The story is in two forms, I would discuss as I’ve learnt over the years, ofcourse no one else would tell the Awka tale better than Awka people, where only in case mine isn’t entirely true, then an Awka indigene should do better.
The tales, first monkies and the reverence that follows them.
Awka people were once said to been pursued from behind by enemies who were desperate to attack and murder them, as the story of old was told. While they neared Ugwuoba and towards Amansea axis, from nowhere, in what appeared to be seemingly miraculous, monkies came out in their numbers from the bushes and began to follow them, covering up their footpaths to mislead and confuse the enemies that were hunting Awka people.
Awka People during Imo Awka Festival.
Those monkies followed directly behind Awka people who were running to avoid the attacks and that choice of those monkies to follow and cover their footpath brought about confusion on the enemies who eventually lost track of them. Awka people later settled in Awka town, where in appreciation and reverence for the role those monkies played towards their safety back in those days, it’s a big crime to attack or kill monkies in Awka.
The second tale, the story surrounding the annual Imo Awka festivities. Awka people used to worship a god named “Okanube” with the elephant tusk called “Okike” as its symbol, which back in the years was very popular and powerful. Every family had theirs, and in the beginning of every farming year, it’s brought out from the “Obu”, it’s sacred sanctuary where it’s venerated and asked for provision for a successful farming year. It was said that anyone who saw it before those periods could run mad. When this deity somewhat declined in reverence that followed it, another supposed even more powerful god arose. This new even more powerful god is what is today referred to as the Imo Oka.
According to records available and from verbal history, a young girl named Nomeh fell ill, and Doctors were brought from the neighborhood, town next to Oka, Umuezeukwu to treat her. Sadly, Nomeh didn’t survive; and at her demise, in war, Oka wiped out that neighboring community, Umuezeukwu which doesn’t exists even till this day. Nomeh was buried where today the deity of the popular Imo Oka stands.
It was said that after a while, the dead began to terrify the people, where children died prematurely. The people decided that she was reacting and hunting them because she never got married nor had her own children as her life was cut short quite early. They then decided that it’s gonna be best to bring powerful medicine men in a desperate bid to appease the gods and calm her spirit.
Powerful Dibia(s) were said to be brought from Idoma or Igala Medicine men. When they arrived, they prepared a powerful charm which was then known as Akwali omumu umu Oka, charm for the procreation of Awka children, a charm which was said to be buried at her graveside.

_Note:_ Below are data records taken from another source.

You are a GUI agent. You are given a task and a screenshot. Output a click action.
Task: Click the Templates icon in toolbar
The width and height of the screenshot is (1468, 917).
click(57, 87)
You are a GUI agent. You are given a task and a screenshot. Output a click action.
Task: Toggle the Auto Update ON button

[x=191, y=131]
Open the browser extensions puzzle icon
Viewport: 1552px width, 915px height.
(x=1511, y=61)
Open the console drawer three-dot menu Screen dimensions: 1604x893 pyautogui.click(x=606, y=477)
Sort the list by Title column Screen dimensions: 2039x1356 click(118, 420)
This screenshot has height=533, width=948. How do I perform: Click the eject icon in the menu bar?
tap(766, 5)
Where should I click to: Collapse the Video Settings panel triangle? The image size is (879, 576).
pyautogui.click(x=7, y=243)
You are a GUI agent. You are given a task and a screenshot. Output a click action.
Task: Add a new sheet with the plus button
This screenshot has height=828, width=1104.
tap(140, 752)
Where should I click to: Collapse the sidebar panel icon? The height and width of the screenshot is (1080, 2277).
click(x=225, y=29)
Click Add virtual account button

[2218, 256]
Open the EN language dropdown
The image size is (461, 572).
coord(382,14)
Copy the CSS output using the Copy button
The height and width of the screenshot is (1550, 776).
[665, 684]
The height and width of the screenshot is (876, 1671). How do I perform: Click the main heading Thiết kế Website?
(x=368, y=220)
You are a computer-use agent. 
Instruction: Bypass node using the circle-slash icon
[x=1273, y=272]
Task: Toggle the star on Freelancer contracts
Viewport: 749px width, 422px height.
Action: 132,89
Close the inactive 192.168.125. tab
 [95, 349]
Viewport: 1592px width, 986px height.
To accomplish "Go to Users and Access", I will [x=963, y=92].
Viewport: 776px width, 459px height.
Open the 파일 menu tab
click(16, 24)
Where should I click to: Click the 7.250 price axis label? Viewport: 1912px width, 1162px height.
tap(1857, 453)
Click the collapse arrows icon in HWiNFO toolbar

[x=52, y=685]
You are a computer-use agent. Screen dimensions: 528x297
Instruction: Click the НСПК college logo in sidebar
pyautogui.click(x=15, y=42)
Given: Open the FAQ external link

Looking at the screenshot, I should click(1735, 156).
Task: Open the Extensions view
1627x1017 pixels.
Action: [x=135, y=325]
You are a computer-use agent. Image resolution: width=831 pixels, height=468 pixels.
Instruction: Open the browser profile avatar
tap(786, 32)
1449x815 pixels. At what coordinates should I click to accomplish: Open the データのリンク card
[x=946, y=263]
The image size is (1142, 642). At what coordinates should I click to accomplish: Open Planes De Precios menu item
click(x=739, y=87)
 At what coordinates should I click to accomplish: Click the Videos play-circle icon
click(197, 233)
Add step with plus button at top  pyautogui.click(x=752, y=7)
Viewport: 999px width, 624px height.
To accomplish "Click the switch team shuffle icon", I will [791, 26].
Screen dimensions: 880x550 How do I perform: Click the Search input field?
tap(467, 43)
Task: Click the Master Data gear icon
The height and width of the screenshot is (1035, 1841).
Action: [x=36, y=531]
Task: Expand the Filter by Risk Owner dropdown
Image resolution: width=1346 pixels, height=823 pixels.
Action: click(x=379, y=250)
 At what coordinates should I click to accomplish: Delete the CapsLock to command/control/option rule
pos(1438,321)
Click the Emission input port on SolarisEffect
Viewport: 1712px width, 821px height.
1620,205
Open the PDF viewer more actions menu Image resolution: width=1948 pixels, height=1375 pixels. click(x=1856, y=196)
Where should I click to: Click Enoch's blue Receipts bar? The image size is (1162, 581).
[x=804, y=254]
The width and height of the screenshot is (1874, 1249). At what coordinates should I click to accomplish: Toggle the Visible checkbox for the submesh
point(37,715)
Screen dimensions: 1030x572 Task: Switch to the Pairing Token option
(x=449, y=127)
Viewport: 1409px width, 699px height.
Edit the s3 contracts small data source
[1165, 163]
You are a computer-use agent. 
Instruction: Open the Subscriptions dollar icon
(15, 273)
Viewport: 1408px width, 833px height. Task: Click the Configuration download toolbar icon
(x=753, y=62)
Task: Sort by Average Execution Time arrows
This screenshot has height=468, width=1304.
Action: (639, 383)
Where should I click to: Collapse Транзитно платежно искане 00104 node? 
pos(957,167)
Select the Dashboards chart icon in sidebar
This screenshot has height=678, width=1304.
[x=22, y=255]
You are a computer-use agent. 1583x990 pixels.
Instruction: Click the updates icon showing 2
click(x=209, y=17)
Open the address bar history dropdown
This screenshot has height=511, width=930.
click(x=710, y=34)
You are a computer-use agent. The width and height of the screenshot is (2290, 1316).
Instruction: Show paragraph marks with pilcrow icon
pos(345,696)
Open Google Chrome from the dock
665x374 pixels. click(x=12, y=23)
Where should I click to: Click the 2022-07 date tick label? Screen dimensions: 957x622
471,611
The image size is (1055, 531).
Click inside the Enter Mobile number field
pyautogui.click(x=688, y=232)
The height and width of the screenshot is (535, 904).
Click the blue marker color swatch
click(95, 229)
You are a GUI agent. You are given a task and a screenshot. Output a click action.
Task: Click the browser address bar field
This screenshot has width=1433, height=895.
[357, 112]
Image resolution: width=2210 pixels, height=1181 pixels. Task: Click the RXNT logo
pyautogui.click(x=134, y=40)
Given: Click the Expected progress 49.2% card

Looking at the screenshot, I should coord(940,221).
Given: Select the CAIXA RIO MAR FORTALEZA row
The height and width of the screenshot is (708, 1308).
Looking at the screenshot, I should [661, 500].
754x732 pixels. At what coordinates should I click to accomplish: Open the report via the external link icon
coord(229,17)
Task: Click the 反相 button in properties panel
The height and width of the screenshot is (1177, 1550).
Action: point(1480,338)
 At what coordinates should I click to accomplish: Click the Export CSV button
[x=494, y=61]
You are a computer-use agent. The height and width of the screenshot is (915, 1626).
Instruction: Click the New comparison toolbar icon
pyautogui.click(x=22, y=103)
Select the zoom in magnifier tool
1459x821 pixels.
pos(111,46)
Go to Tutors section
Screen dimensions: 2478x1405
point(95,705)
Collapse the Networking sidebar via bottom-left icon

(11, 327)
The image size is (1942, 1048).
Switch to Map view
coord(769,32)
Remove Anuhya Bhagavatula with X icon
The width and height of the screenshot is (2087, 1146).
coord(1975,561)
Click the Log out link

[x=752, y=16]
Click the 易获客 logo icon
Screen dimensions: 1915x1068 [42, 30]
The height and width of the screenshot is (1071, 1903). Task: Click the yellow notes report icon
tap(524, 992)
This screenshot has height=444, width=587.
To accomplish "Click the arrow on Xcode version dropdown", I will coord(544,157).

In what became incredulous, as time and tide passed on, the charm became very active that Awka people returned to it and worshiped it as a deity and god, they named the god “Akwali omumu umu Oka” or simply put “Imo Oka”. The powerful medicine men who prepared that charm that brought about the god warned them never to kill a money and they were not allowed to return to their homes, for fear of a possibility of them producing same charm for other people, maybe Awka rivals in future or in times of war. They were given a place to settle, and that place is today known as Okpuno Awka.
Imo Oka is a powerful deity which commands respect atleast amongst Awka traditional idol worshippers, even the people of the younger generation take the deity seriously because of the enormous power it is claimed that it controls. Imo Oka, best known as egwu Imo Awka heralds or kicks-off the beginning of Awka native year. Incredibly, it remains the only pegan celebration that has survived ages and generations to this day.